**How to complete this task:**
Check each line of the entries for "will" and report the ones that have it.

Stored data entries
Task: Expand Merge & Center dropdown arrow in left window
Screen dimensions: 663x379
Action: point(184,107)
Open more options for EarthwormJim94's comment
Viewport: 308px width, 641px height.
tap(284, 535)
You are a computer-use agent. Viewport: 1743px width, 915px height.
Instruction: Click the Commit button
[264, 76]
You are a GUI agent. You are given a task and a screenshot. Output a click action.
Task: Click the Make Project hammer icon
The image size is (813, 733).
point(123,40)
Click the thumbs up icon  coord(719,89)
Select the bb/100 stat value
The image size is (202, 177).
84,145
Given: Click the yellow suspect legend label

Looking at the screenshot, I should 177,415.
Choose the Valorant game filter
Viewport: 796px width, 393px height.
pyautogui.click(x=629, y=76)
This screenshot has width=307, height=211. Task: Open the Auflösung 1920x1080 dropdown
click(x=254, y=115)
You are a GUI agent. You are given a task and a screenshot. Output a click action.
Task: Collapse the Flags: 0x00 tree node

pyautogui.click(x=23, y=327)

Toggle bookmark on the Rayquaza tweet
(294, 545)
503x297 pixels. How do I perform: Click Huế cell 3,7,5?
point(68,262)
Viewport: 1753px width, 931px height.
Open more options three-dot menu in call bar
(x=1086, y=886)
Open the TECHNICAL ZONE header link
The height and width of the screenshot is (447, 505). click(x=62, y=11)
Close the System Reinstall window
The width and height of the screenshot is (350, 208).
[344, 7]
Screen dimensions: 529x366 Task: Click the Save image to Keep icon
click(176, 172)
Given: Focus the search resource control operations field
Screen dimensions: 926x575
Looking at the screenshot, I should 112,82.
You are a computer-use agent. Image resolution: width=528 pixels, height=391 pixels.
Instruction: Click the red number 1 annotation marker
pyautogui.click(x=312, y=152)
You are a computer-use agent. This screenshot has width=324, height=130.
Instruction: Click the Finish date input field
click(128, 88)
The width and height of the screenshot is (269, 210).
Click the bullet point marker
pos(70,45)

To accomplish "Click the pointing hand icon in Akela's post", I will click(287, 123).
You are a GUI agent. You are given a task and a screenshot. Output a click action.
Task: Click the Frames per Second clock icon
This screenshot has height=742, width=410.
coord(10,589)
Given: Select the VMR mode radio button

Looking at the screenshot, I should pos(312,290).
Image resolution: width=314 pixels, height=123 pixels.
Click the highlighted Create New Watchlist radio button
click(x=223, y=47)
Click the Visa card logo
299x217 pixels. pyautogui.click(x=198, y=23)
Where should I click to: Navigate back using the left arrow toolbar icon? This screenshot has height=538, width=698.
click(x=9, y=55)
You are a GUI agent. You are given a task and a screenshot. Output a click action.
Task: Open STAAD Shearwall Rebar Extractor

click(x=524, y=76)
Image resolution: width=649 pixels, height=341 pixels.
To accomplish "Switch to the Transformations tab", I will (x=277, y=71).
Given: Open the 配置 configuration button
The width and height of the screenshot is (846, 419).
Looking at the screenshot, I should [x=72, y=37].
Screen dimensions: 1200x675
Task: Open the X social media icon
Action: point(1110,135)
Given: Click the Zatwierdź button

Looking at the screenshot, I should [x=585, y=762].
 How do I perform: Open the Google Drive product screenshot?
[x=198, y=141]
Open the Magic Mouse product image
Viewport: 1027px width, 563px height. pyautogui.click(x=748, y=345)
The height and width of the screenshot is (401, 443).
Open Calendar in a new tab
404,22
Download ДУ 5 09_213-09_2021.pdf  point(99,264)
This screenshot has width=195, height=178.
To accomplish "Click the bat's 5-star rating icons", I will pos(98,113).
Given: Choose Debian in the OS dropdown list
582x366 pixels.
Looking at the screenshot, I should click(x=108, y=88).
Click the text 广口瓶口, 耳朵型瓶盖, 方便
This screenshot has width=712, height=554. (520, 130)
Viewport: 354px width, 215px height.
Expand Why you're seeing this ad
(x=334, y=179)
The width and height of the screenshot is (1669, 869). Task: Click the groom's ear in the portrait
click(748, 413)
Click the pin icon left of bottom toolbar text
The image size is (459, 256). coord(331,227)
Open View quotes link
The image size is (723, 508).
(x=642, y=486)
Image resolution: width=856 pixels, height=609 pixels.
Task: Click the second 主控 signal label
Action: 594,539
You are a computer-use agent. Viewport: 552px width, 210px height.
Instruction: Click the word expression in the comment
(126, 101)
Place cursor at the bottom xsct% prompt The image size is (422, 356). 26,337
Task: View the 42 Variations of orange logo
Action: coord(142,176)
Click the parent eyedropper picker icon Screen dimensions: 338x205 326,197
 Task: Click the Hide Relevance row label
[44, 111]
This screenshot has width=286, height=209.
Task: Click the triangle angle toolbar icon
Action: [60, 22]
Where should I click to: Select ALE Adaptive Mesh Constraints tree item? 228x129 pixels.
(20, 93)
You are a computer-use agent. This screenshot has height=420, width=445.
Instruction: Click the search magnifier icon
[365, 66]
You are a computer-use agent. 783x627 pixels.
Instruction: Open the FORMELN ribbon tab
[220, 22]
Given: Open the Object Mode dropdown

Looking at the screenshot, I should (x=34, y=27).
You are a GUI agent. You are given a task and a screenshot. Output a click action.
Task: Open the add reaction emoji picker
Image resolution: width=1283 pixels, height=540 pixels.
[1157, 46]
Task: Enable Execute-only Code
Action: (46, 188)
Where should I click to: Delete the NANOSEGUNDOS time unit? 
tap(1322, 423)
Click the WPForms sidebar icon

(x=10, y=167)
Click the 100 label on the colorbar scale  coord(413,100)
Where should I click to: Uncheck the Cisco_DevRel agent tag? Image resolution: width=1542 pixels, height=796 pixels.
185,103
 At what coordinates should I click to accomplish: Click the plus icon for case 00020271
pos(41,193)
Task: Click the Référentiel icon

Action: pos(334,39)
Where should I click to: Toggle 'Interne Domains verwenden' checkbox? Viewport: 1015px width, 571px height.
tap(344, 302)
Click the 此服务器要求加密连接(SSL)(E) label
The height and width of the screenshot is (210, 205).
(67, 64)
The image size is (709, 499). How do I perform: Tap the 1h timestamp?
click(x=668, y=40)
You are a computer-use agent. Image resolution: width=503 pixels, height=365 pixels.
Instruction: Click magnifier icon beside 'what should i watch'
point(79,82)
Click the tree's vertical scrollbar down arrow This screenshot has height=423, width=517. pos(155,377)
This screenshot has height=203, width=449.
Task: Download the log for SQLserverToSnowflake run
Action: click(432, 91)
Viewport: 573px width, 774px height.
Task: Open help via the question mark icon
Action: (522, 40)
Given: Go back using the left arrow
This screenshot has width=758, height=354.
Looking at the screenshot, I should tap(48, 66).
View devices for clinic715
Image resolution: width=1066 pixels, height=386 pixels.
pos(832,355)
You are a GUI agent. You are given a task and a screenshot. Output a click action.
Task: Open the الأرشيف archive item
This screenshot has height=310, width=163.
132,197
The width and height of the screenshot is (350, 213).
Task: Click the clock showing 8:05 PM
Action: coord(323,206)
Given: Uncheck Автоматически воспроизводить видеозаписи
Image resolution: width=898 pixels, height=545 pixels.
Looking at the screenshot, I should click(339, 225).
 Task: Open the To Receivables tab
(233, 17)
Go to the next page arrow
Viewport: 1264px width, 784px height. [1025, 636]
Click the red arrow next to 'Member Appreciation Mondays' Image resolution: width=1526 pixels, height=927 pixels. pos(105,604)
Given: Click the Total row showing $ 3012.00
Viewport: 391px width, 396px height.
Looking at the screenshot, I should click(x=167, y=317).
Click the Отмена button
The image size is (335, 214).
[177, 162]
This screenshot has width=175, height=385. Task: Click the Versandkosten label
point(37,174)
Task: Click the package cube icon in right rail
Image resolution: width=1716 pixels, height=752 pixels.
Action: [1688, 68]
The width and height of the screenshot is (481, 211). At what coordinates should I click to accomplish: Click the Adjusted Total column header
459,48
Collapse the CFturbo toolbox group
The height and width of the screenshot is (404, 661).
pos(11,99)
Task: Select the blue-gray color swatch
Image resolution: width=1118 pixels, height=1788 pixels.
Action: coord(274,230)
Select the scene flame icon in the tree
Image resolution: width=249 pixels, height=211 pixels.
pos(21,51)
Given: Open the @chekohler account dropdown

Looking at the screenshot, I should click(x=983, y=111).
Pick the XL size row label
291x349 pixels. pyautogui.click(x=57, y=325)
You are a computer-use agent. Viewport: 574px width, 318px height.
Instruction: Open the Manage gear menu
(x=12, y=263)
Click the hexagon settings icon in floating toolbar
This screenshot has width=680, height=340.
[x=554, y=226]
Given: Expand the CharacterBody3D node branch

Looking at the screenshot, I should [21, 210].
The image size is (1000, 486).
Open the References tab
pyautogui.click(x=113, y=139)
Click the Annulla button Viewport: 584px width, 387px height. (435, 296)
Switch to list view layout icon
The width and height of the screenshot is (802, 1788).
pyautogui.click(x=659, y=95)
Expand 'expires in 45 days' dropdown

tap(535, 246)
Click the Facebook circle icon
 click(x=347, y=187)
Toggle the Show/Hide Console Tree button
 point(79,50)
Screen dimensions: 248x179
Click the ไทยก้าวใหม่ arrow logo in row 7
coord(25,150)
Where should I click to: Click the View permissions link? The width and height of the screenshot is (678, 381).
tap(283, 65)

**Answer to the exercise:**
To accomplish "Click the pointing hand icon in Akela's post", I will click(287, 123).
To accomplish "Switch to the Transformations tab", I will (x=277, y=71).
To accomplish "Click the bat's 5-star rating icons", I will pos(98,113).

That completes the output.